Modeling nocturnal light environments is challenging due to the heterogeneous and strongly directional nature of artificial light emission. In this presentation, we propose a method for describing nocturnal lighting conditions based on 3D Gaussian Splatting, which enables individual light sources to be represented as continuous Gaussian primitives with parameters describing intensity, RGB color, spatial extent, and emission anisotropy. The resulting set of Gaussian splats provides a smooth and scalable representation of spatial light distribution without requiring full geometric reconstruction of the scene. In the second stage, the 3D model is projected into an azimuthal brightness profile, visualized as a circular representation corresponding to the observer’s horizon. Each viewing angle reflects the cumulative perceived light from a given direction, incorporating both luminance and RGB color distribution, thereby forming a compact and intuitive depiction of the nocturnal light signature. This approach enables identification of dominant emission directions, comparison of different lighting configurations, and delineation of critical azimuthal sectors characterized by elevated light exposure. The present study was tested in a rural area, as this setting captures a wide range of artificial light emission intensities, and the results demonstrated suitability for application across diverse contexts. By using this method, it is possible to delineate areas of influence of light pollution to support decision making from a socio environmental perspective, enabling illumination only where it is necessary and with minimal associated impact.
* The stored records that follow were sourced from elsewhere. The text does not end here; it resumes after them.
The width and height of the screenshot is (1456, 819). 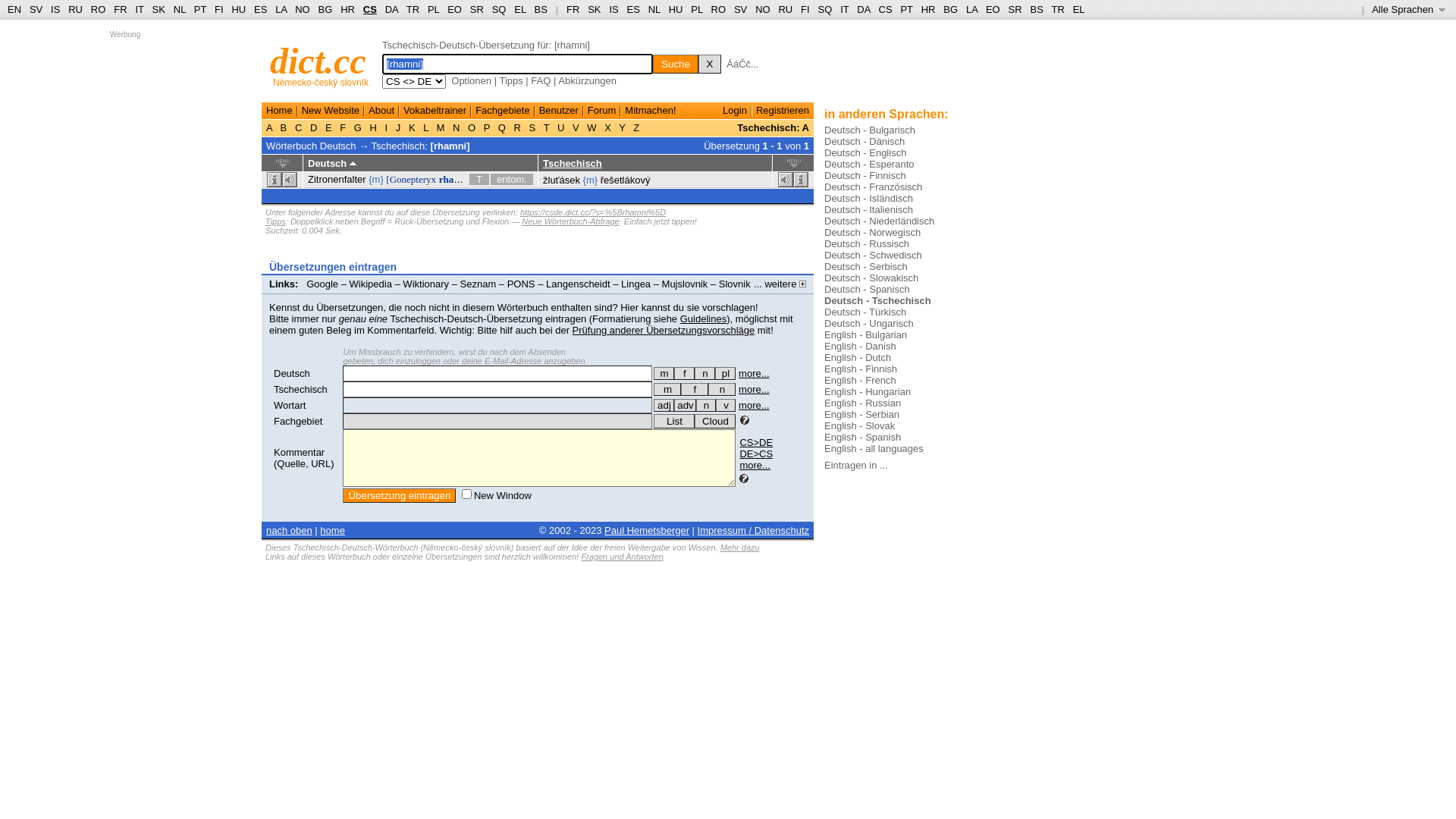 What do you see at coordinates (275, 221) in the screenshot?
I see `'Tipps'` at bounding box center [275, 221].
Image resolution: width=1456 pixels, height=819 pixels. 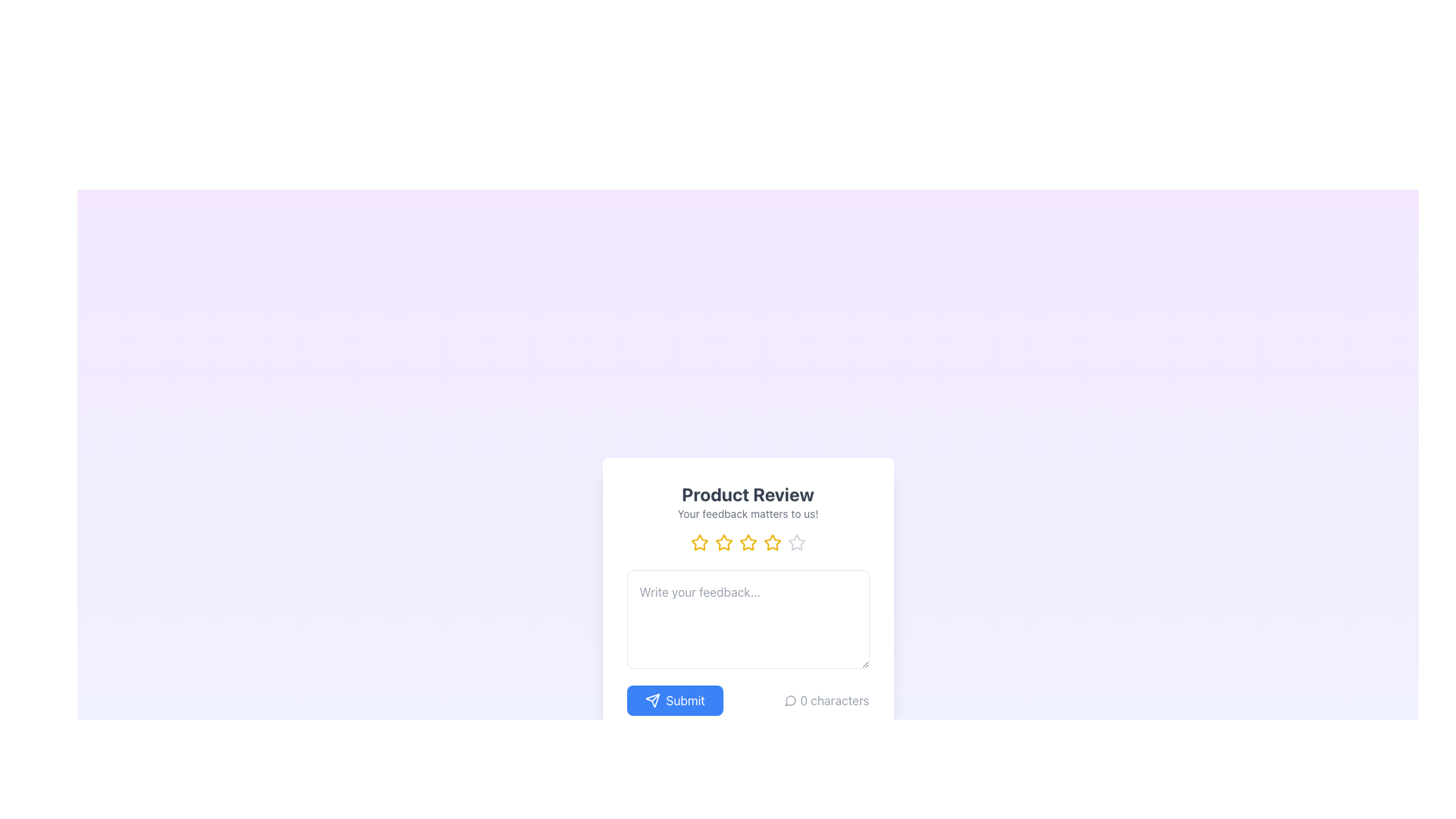 I want to click on the blue button containing the SVG icon representing the submission action, located to the left of the text 'Submit', so click(x=652, y=701).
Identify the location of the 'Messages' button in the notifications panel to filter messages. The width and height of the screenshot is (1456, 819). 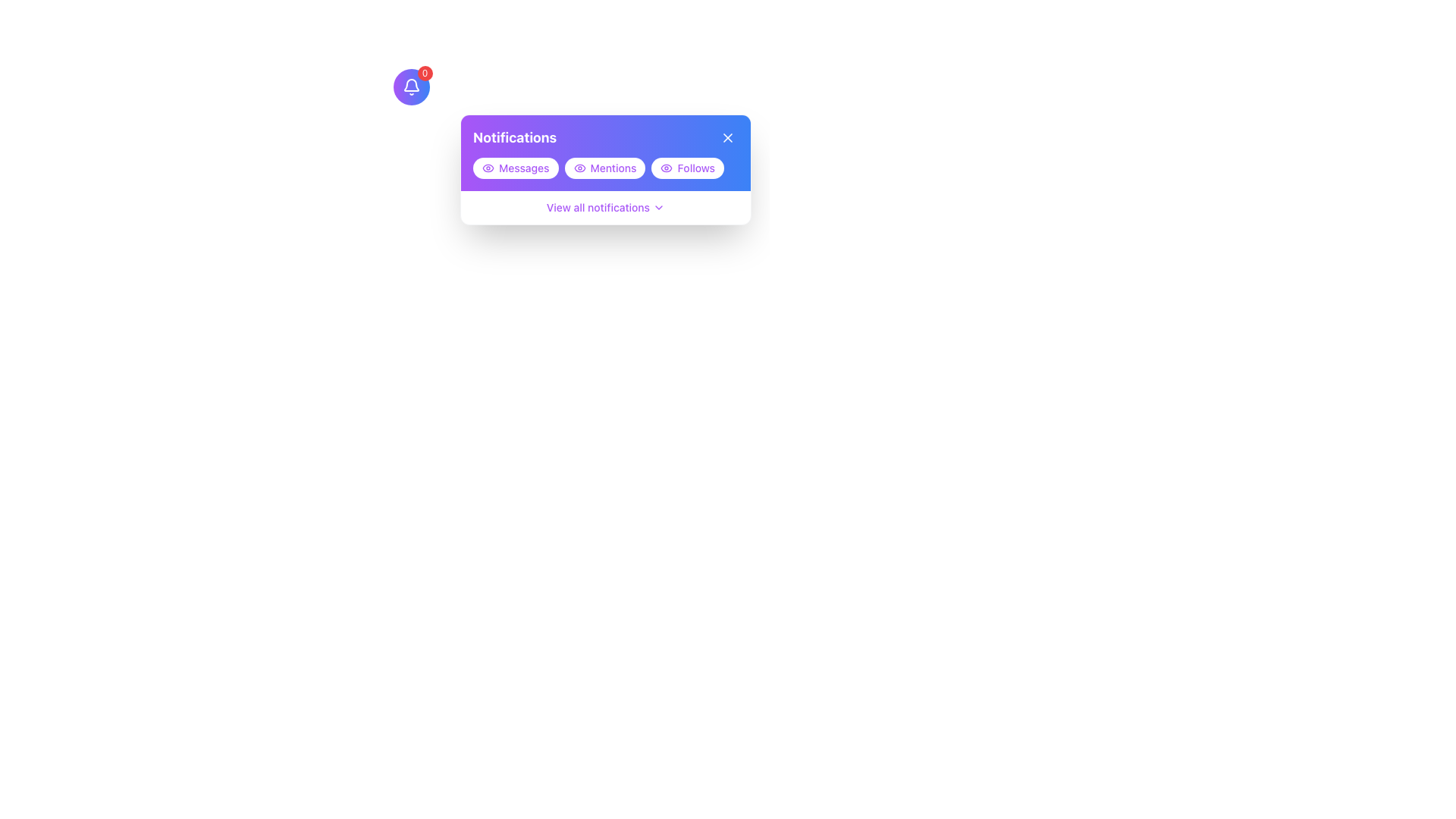
(516, 168).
By balancing lighting requirements with the maintenance of natural environmental conditions, the model provides critical information to avoid or mitigate documented ecological impacts, including altered animal behavior and movement, interference with reproduction and foraging, increased predation risk, as well as shifts in species interactions and community structure. The proposed framework bridges modern scene-representation techniques with environmental analysis, offering a practical and transparent tool for assessing nocturnal light environments.